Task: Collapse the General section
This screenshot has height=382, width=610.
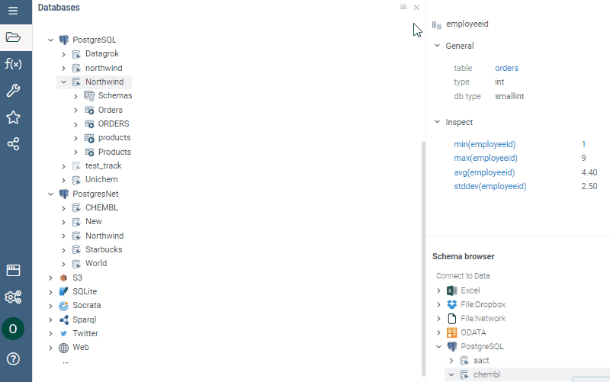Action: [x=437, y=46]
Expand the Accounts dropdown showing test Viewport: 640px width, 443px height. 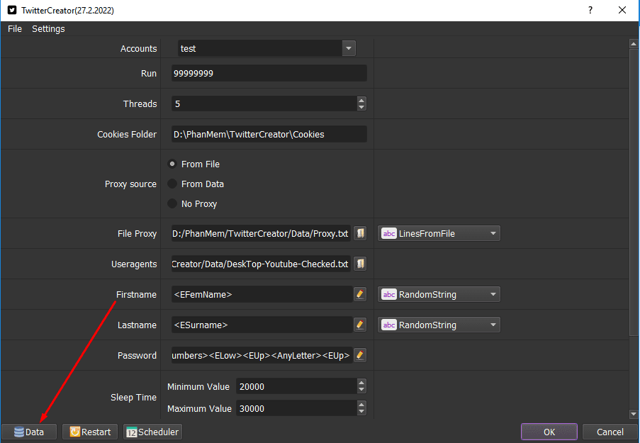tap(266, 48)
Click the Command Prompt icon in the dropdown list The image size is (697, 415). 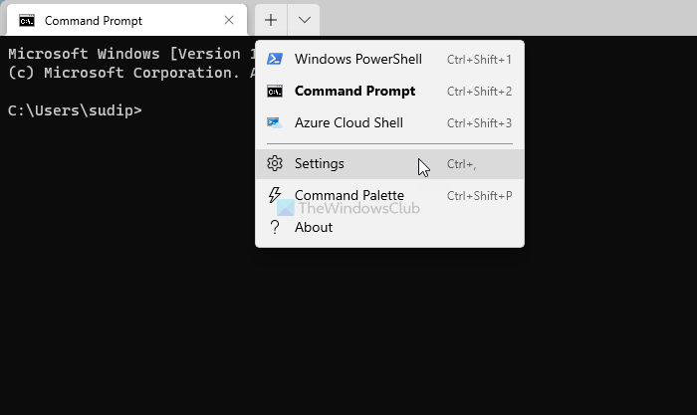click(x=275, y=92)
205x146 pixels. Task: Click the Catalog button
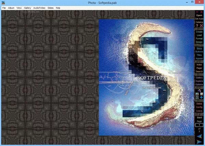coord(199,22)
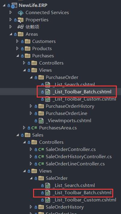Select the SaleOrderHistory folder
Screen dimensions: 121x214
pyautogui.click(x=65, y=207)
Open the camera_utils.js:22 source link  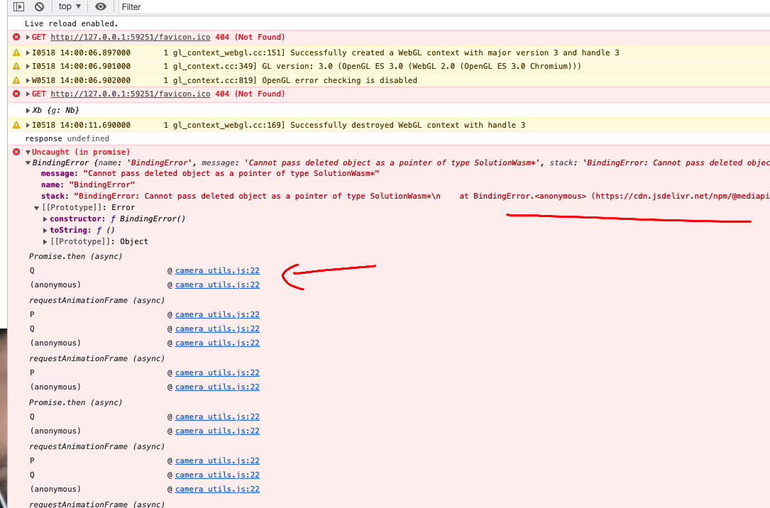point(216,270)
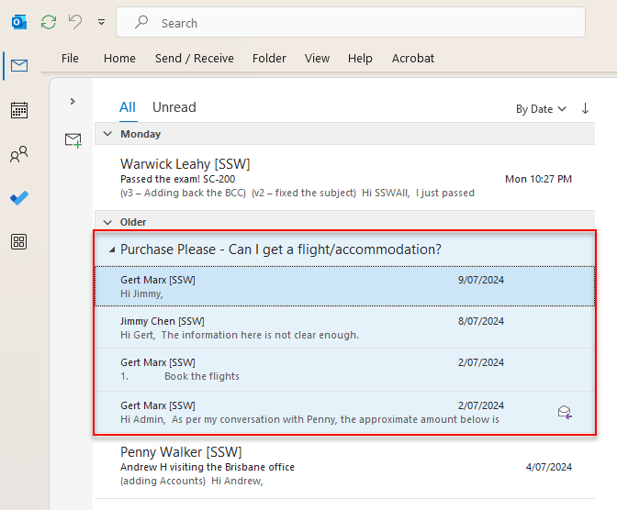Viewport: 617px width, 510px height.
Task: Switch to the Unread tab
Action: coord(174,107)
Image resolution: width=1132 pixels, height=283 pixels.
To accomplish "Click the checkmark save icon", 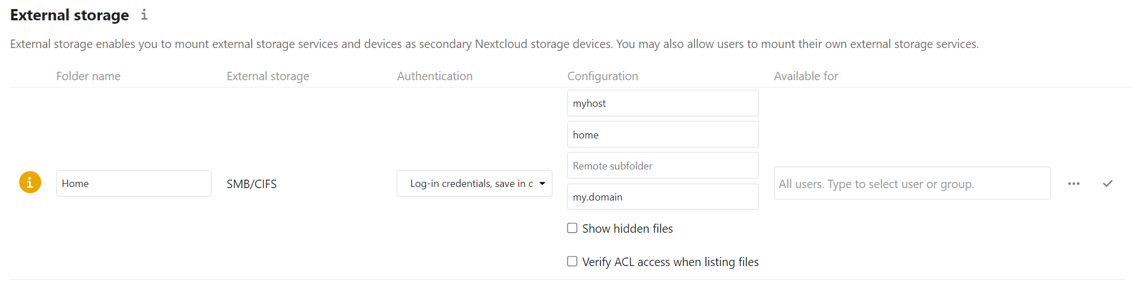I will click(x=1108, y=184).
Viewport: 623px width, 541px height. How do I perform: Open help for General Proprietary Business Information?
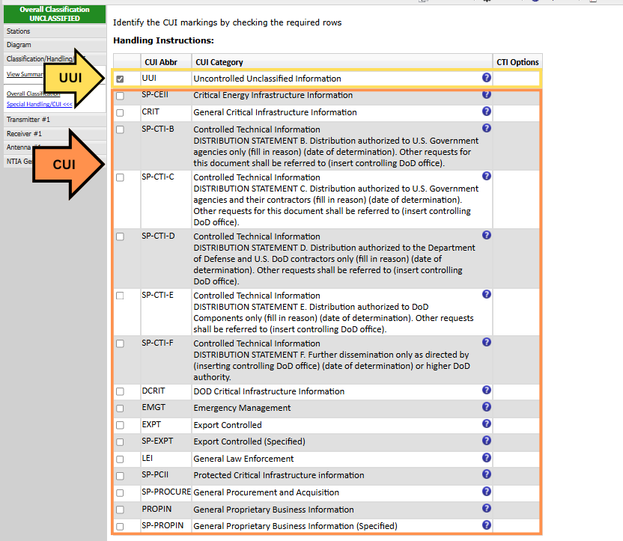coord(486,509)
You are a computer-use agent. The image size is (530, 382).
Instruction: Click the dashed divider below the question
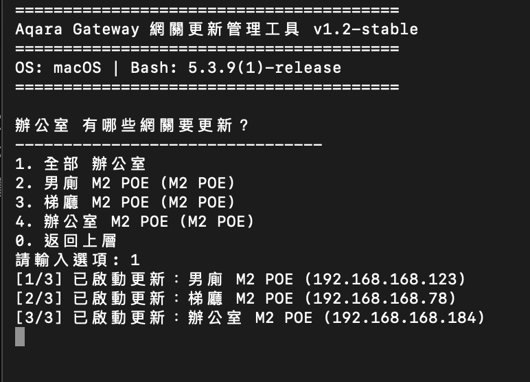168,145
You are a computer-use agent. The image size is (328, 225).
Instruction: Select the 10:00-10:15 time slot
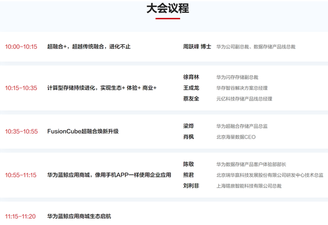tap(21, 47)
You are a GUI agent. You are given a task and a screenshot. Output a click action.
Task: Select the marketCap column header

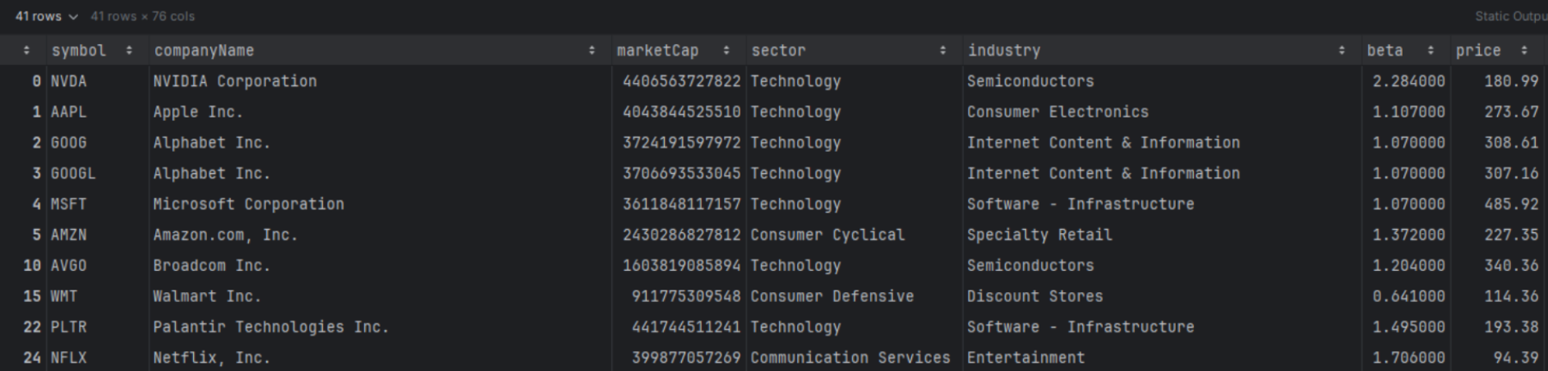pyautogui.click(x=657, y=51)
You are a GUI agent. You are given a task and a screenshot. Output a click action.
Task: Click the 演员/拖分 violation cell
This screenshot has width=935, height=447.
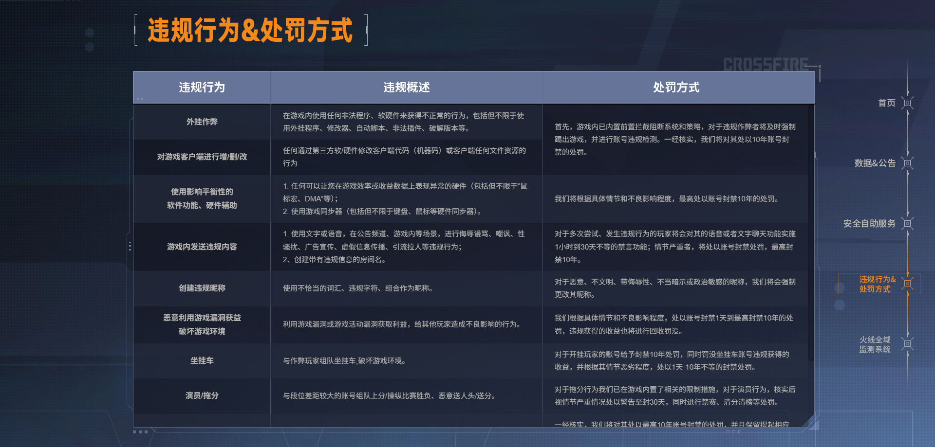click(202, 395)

★ ★ ★ ★ ★

:: WHAT THE TASK ASKS ::
Reproduce every line from the listing above that holds the word "agent".

:: RESPONSE TO THIS TASK ::
You are a computer-use agent. The image size is (530, 382).
You are a computer-use agent. The image size is (328, 225).
You are a GUI agent. You are given a task and a screenshot. Output a click action.
You are a GUI agent. You are given a task and a screenshot. Output a click action.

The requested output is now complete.